- Location: Helsinki metropolitan area, Finland
- Established: 1976
- Branches: 66 libraries, one reading room (journals), six bookmobiles

Collection
- Size: 3.4 million items

Access and use
- Circulation: more than 17 million
- Population served: annual visits approx. 17 million, of which more than 5 million are online library visitors

Other information
- Director: Espoo: Ritva Nyberg Helsinki: Katri Vänttinen Kauniainen: Piritta Numminen Vantaa: Leena Toivonen
- Employees: 900 library and media professionals
- Website: www.helmet.fi/en-US

= Helsinki Metropolitan Area Libraries =

Helsinki Metropolitan Area Libraries (Helmet) is a library network in Finland. It consists of the city libraries of Helsinki, Espoo, Kauniainen, and Vantaa.

==Network and operation==
All libraries in Helmet have common operating rules, procedures, and services. The same library card can be used at any library in the network. Patrons can request material from any library in the network. They can also return and renew materials at any library in the network.

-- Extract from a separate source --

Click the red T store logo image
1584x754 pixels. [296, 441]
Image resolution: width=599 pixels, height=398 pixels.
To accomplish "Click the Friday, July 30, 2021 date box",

The Helmet network consists of 66 locations and six bookmobiles. The regional book storage facility is located at the Helsinki City Library in Pasila, Helsinki. The 844 m2 storage facility's collection includes more than 200,000 books and over 900 magazine annual volumes. Music related materials are stored at the Tikkurila Library in Tikkurila, Vantaa.

==History==
The libraries of the Helsinki Metropolitan Area have been working together since 1976. At the time, they purchased their first common computer-based circulation system. In the 1980s, customers were given regionally common library cards.

In 2002, the third joint library data management system was taken into use, with the most recent version being implemented in 2013. Experiences from using the system and its capabilities inspired closer cooperation within the library network. This led to the creation of a common collection, which is now in constant use by the whole population of the Capital Region.

According to a study conducted by Taloustutkimus, Helmet was Finland's second most valued online brand in 2012, bested only by Google.